Medium

Locked Candidates

When a candidate is confined to one row or column within a box, it reveals powerful eliminations.

Also known as: Pointing Pairs/Triples, Claiming (Box/Line Reduction)

What Is It?

Locked Candidates is the first elimination technique most solvers learn after singles. Unlike singles (which place digits), Locked Candidates removes candidates from cells, narrowing down possibilities so that other techniques can finish the job.

There are two sub-types. Pointing occurs when a candidate within a box is confined to a single row or column, so you can eliminate that candidate from the rest of that row or column outside the box. Claiming (also called Box/Line Reduction) is the reverse: when a candidate in a row or column is confined to a single box, you eliminate it from other cells in that box.

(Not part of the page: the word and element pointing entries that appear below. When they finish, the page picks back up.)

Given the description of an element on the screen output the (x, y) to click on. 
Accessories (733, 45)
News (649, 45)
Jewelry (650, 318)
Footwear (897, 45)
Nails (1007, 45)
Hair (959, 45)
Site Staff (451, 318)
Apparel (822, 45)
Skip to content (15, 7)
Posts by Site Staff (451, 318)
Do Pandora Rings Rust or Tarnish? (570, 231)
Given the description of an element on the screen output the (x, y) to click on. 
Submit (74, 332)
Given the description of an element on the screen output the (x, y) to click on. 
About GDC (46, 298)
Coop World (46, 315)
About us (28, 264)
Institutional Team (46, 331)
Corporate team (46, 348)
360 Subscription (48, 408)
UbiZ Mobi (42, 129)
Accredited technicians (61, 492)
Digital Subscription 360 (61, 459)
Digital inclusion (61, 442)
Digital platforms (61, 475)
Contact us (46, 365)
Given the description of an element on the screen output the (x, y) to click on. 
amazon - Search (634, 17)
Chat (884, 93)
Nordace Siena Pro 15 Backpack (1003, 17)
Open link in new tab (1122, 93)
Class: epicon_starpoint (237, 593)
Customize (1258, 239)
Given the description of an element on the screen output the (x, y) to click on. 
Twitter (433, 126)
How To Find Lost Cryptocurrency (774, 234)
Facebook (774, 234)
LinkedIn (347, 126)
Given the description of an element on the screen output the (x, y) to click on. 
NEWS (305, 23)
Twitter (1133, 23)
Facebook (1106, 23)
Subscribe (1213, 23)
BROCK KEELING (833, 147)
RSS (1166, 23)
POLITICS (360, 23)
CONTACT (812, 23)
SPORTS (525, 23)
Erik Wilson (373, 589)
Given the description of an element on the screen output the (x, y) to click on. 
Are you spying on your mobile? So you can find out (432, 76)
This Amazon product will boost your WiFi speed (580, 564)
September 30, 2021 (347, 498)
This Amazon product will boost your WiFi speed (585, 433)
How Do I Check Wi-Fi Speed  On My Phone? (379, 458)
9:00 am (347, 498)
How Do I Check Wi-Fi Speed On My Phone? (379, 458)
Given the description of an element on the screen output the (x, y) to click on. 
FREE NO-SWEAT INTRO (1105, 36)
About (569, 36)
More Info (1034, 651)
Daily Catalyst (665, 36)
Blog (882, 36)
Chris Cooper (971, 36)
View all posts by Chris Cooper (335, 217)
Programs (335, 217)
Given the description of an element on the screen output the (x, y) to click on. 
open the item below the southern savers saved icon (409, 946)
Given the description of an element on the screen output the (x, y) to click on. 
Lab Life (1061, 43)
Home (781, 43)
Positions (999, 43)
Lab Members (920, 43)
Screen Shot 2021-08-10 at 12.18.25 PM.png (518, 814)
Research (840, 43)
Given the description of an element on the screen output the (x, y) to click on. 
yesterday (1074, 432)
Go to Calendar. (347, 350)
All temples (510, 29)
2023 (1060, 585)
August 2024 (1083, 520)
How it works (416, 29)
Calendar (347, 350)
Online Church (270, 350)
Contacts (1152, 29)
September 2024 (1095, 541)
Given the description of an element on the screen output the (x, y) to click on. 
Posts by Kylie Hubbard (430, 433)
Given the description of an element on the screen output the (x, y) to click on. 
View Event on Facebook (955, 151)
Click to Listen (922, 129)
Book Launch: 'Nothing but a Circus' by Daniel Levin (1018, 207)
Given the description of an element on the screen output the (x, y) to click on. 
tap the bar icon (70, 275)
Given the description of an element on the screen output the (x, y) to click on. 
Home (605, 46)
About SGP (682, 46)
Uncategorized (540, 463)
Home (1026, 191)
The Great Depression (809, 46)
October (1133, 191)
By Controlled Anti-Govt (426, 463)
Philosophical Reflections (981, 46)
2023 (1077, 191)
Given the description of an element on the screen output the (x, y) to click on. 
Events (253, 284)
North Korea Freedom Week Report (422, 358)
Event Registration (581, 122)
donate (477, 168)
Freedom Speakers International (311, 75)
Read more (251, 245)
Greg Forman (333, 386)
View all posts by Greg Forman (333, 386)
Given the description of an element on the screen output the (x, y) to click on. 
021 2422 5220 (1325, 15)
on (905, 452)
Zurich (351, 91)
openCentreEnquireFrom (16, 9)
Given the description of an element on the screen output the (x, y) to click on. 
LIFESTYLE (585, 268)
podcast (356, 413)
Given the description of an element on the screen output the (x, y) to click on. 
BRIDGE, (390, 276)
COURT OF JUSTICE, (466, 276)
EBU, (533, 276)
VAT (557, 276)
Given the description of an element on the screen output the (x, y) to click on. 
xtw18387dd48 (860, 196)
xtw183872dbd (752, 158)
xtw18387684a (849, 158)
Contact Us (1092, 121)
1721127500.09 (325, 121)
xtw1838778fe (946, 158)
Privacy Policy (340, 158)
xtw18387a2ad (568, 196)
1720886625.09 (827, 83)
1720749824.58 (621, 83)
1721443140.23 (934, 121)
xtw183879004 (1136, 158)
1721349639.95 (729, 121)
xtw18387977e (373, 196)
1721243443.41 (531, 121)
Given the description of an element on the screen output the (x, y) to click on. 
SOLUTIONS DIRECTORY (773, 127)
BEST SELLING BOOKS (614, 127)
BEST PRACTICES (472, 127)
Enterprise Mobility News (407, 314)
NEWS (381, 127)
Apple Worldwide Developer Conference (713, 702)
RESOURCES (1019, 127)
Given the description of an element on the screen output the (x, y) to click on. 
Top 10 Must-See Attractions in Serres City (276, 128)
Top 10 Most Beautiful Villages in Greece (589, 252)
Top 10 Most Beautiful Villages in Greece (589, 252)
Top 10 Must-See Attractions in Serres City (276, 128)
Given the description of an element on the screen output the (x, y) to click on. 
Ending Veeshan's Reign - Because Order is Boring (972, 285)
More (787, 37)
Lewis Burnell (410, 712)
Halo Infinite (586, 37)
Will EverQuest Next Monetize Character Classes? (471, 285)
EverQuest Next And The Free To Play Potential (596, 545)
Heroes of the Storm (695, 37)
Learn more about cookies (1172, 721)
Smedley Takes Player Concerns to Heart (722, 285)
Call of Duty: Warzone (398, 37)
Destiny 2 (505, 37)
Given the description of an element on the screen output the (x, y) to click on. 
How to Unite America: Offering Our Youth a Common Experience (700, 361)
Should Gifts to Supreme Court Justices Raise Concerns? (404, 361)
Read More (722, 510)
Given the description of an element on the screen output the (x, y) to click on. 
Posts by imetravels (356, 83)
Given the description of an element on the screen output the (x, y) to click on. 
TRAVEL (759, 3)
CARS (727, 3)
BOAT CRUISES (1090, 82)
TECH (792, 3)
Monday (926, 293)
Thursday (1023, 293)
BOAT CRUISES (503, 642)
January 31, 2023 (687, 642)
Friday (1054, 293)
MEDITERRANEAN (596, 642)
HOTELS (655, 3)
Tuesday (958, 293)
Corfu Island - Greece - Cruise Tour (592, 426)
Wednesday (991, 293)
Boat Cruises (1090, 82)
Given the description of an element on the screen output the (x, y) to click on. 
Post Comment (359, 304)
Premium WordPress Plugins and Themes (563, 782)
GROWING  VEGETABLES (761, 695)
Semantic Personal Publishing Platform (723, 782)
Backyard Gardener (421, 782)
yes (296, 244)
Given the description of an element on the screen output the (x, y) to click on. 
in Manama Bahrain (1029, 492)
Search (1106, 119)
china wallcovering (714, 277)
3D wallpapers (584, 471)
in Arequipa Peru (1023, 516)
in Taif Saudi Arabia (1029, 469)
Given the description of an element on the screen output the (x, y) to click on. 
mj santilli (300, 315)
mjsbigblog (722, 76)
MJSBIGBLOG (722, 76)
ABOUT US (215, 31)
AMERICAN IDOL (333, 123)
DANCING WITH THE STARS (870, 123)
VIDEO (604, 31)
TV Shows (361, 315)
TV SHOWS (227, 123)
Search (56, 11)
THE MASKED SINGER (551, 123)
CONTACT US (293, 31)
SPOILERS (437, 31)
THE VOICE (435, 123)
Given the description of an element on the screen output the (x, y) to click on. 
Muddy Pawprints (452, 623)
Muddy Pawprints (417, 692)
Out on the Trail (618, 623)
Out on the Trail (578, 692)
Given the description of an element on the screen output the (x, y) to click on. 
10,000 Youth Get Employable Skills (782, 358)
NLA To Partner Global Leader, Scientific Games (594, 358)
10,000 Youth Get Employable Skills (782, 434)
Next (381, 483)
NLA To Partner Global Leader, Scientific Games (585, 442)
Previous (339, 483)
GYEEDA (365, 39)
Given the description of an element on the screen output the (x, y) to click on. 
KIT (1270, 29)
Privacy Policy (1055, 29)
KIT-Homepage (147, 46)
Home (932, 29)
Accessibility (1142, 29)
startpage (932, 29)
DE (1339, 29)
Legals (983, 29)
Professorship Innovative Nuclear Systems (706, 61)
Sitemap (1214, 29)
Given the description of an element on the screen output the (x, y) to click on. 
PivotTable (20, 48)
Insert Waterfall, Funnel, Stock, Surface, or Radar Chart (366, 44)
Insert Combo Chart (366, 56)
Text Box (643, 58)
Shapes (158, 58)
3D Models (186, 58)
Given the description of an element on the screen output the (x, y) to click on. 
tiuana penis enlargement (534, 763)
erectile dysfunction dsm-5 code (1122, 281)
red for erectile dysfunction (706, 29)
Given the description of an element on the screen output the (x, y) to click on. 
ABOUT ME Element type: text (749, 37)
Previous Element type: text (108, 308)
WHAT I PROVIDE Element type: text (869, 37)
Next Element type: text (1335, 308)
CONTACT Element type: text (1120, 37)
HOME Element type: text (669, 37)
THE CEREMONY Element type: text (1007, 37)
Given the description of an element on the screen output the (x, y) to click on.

This technique appears regularly in Medium puzzles and is essential for progressing beyond Easy difficulty. Once you're comfortable with Locked Candidates, the door opens to pairs, triples, and all the intermediate techniques.

How It Works

Pointing: Look at a single box and pick a candidate digit. If that digit only appears as a candidate in cells that share the same row (or column), those cells "point" along that line. Since the digit must go in one of those cells, it cannot appear anywhere else in that row (or column) outside the box. Remove it from those external cells.

For example, in box 1, suppose digit 5 only appears as a candidate in R1C2 and R1C3. Both cells are in row 1. Since 5 must go in one of these two cells, 5 cannot be in any other cell of row 1, so eliminate 5 from R1C4 through R1C9.

Claiming: Now look at a row (or column) and pick a candidate digit. If that digit only appears in cells that all fall within one box, the row "claims" the digit for that box. Since the digit must appear in one of those cells, it cannot appear in any other cell of that box. Remove it from the other cells in the box.

For example, in row 4, suppose digit 3 only appears as a candidate in R4C1 and R4C3. Both cells are in box 4. Since 3 must go in one of these two cells within box 4, eliminate 3 from all other cells in box 4 (like R5C1, R5C2, R6C3, etc.).

Worked Example

Example 1: Pointing (Box to Line)

Look at box 6 (middle-right) and ask: where can digit 1 go? Scanning the box, most cells are already filled. Only two cells have 1 as a candidate: R5C8 and R6C8.

Both candidate cells sit in column 8. Since 1 must go in one of them within box 6, no other cell in column 8 can contain 1. The digit is "locked" to this box-line intersection.

Remove 1 from R7C8 and R9C8. After this elimination, R7C8 is reduced to a single candidate (3), creating a Naked Single.

Example 2: Claiming (Line to Box)

Now scan column 4 for digit 2. Only two cells in column 4 have 2 as a candidate: R4C4 and R5C4. Both cells fall within box 5 (center).

Column 4 "claims" digit 2 for box 5. Since 2 must occupy one of these two cells, no other cell in box 5 can hold 2.

Remove 2 from R4C6, R5C5, and R6C6. After eliminating, R6C6 drops to a single candidate (8), creating a Naked Single. Place it and continue.